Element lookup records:
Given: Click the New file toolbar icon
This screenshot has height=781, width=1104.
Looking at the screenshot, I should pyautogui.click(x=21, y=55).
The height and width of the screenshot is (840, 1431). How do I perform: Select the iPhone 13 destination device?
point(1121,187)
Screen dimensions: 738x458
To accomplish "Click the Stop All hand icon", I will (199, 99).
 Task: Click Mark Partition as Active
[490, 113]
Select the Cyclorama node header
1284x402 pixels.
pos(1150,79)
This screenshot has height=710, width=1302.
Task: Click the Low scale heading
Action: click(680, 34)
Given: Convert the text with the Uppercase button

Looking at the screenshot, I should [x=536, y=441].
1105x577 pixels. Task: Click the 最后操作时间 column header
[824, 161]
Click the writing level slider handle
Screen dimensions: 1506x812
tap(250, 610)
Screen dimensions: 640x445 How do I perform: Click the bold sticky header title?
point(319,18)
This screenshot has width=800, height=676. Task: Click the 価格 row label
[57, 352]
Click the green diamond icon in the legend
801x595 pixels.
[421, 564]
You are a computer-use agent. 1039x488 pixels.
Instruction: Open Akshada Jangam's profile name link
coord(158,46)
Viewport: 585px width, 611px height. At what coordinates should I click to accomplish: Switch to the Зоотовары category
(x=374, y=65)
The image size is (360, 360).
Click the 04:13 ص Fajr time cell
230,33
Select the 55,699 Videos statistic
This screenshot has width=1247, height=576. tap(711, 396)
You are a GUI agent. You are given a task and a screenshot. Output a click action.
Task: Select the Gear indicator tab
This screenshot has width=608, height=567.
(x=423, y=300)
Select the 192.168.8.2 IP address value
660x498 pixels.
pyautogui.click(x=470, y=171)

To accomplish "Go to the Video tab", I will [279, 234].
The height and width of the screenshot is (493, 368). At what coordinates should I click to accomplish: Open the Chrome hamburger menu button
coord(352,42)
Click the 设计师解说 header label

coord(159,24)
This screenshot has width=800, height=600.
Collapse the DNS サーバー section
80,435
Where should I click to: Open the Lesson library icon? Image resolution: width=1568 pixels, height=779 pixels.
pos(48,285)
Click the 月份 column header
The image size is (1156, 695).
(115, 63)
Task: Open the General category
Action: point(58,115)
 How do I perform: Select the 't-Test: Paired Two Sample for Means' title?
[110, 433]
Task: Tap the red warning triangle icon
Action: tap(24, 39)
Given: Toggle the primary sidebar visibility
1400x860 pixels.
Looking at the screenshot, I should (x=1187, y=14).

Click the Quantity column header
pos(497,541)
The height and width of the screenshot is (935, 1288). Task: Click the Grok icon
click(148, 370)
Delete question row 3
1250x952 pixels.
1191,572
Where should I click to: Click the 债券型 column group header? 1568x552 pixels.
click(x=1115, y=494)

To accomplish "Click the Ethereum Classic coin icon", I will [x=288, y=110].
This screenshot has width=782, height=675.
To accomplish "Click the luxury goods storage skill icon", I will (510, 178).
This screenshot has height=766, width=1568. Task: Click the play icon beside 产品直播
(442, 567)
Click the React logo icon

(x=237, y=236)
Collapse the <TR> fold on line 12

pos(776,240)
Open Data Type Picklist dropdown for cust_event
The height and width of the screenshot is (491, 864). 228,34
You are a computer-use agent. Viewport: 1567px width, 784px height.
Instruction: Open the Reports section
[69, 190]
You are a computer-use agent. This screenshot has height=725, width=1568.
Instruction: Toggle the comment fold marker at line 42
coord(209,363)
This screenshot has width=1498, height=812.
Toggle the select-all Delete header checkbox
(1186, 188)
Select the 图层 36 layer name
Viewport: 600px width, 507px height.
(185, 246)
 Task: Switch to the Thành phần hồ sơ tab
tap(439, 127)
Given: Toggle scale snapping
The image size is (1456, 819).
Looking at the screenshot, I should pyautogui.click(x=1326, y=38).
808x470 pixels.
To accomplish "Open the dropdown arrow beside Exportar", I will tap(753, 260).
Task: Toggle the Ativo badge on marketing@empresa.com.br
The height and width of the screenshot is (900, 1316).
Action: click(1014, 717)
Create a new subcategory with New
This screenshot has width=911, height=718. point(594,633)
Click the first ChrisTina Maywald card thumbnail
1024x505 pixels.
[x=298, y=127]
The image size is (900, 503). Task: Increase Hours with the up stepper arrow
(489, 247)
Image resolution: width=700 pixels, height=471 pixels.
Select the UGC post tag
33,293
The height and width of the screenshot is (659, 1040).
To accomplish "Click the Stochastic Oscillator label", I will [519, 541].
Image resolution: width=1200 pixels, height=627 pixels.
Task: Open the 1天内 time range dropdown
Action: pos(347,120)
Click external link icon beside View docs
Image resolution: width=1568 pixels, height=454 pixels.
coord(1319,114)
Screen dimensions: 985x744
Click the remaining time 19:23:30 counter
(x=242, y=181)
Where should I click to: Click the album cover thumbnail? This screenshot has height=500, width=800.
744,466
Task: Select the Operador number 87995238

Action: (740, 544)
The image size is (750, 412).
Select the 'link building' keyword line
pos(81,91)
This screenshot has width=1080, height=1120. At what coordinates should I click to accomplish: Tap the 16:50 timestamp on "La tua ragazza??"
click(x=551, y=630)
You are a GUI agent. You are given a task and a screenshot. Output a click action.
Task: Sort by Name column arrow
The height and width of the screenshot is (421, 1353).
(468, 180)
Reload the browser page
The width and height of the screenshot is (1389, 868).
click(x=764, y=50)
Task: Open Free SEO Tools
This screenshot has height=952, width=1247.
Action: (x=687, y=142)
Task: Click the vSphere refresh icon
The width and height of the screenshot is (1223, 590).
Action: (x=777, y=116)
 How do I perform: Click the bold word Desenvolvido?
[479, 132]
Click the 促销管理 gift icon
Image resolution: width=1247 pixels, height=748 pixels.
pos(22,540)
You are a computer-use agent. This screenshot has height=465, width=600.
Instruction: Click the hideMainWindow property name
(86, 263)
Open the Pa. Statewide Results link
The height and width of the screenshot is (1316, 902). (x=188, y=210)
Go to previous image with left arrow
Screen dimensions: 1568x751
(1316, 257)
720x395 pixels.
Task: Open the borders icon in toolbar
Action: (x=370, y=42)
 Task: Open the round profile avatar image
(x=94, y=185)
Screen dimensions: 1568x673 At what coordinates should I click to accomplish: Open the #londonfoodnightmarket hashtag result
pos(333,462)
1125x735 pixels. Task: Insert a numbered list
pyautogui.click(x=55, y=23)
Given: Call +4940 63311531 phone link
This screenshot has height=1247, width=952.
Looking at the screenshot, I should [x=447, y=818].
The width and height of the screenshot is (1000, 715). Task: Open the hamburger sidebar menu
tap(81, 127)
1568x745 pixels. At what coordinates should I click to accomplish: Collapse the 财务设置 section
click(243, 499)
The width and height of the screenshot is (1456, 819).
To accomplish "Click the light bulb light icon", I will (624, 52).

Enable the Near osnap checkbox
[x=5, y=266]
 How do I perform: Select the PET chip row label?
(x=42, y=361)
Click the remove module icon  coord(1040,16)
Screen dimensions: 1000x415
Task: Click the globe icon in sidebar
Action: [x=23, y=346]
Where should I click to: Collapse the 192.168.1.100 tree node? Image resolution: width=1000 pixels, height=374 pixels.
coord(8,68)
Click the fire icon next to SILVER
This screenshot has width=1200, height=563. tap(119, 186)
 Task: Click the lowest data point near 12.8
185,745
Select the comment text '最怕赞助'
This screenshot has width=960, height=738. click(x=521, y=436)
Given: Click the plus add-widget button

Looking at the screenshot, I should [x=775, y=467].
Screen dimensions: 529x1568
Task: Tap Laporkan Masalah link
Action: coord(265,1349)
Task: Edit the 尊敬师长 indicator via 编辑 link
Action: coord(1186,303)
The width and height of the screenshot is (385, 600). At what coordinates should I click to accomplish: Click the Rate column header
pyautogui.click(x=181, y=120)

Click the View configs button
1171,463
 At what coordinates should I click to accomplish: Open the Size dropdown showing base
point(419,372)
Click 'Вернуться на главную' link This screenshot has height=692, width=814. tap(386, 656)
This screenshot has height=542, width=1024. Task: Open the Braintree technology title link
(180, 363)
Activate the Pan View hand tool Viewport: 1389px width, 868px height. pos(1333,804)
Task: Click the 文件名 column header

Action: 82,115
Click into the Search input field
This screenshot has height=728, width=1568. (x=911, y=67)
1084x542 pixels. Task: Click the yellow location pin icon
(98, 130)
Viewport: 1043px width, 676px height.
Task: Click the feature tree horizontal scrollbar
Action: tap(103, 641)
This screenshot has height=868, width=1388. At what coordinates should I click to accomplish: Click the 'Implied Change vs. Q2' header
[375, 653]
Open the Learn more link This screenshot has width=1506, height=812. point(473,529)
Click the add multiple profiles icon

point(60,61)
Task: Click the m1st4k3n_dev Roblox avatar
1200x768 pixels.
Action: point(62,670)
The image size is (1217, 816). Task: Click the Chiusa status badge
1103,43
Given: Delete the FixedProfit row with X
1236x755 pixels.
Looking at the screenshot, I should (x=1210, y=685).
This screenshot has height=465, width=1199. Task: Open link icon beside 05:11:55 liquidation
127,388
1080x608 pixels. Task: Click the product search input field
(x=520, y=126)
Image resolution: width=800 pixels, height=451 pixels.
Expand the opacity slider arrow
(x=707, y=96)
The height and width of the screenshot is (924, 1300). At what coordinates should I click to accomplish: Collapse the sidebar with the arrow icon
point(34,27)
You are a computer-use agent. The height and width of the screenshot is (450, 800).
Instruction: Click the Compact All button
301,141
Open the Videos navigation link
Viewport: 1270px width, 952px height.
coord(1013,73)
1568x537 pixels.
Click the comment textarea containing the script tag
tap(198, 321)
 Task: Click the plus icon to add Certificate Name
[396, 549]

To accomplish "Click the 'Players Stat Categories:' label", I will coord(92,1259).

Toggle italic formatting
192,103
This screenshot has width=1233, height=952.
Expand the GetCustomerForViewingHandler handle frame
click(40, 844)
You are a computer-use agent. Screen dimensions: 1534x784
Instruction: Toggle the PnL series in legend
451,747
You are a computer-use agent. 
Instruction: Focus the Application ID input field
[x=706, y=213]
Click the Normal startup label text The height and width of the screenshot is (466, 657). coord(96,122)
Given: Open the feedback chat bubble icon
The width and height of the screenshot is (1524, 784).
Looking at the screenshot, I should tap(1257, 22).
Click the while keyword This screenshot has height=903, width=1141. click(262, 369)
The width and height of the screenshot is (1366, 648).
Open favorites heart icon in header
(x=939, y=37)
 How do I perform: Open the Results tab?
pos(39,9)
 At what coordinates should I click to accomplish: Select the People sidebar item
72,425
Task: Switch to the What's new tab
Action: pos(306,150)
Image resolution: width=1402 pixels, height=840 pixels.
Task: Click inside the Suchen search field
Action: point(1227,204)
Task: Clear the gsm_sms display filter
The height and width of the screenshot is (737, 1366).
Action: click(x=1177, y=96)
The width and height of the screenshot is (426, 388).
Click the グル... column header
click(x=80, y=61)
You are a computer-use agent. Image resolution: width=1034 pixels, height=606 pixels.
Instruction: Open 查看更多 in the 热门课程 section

**Set task**
Please convert the stretch of the records above, from the line that contains "Screen dimensions: 738x458" through the line that contains "This screenshot has width=1247, height=576.", into a Markdown table with the columns Row and Line. Number each line in the Row column and leave out any blank lines.

**Result**
| Row | Line |
|---|---|
| 1 | Screen dimensions: 738x458 |
| 2 | To accomplish "Click the Stop All hand icon", I will (199, 99). |
| 3 |  Task: Click Mark Partition as Active |
| 4 | [490, 113] |
| 5 | Select the Cyclorama node header |
| 6 | 1284x402 pixels. |
| 7 | pos(1150,79) |
| 8 | This screenshot has height=710, width=1302. |
| 9 | Task: Click the Low scale heading |
| 10 | Action: click(680, 34) |
| 11 | Given: Convert the text with the Uppercase button |
| 12 | Looking at the screenshot, I should [x=536, y=441]. |
| 13 | 1105x577 pixels. Task: Click the 最后操作时间 column header |
| 14 | [824, 161] |
| 15 | Click the writing level slider handle |
| 16 | Screen dimensions: 1506x812 |
| 17 | tap(250, 610) |
| 18 | Screen dimensions: 640x445 How do I perform: Click the bold sticky header title? |
| 19 | point(319,18) |
| 20 | This screenshot has width=800, height=676. Task: Click the 価格 row label |
| 21 | [57, 352] |
| 22 | Click the green diamond icon in the legend |
| 23 | 801x595 pixels. |
| 24 | [421, 564] |
| 25 | You are a computer-use agent. 1039x488 pixels. |
| 26 | Instruction: Open Akshada Jangam's profile name link |
| 27 | coord(158,46) |
| 28 | Viewport: 585px width, 611px height. At what coordinates should I click to accomplish: Switch to the Зоотовары category |
| 29 | (x=374, y=65) |
| 30 | The image size is (360, 360). |
| 31 | Click the 04:13 ص Fajr time cell |
| 32 | 230,33 |
| 33 | Select the 55,699 Videos statistic |
| 34 | This screenshot has width=1247, height=576. tap(711, 396) |